Data Scientist with a hint of…

Software developer.

Dr. Nel
Data Sciency Things
3 min readAug 1, 2016

--

I started my job as a Data Scientist at Soteria — Security Consulting & Data Analytics in Charleston, S.C. a few months ago, and I have to say I love it. My job (as is the case for most data scientists) is automating analytical processes. After I was briefed on what the project entailed and consulted with analysts about the features they believed to be relevant, I dove into writing the code that would extract such features. (I should mention that I program mainly on Python.)

When I first had my code running, I had just one file with everything in it. After compiling it a couple of times and realizing how computationally expensive it was, I decided to go back and start rebuilding it with better coding practices.

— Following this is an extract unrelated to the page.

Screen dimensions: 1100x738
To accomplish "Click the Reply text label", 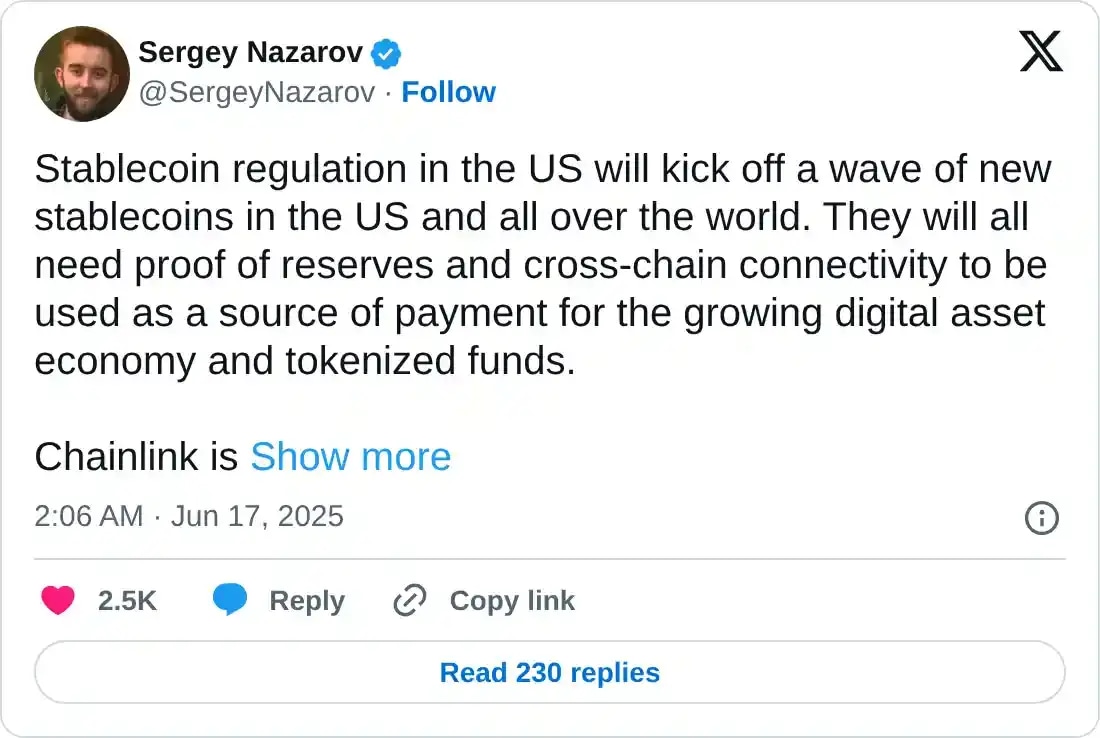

While I felt really comfortable with my machine learning and data visualization toolbox, I have to admit that I haven’t done a whole lot of Object Oriented Programming since my days of C++ back in undergrad.

So here’s a few things I (re)learned about software development:

(Note: These are all things that you probably knew already.)

Divide things into modules and classes

Grouping functions with similar inputs into the same modules and initializing those shared values into the __init__ helped reduce the computational time significantly. This also proved to be helpful for debugging, since it allowed me to pinpoint the line where an error had occurred… which brings me to the next thing I learned.

Gotta catch them all (errors)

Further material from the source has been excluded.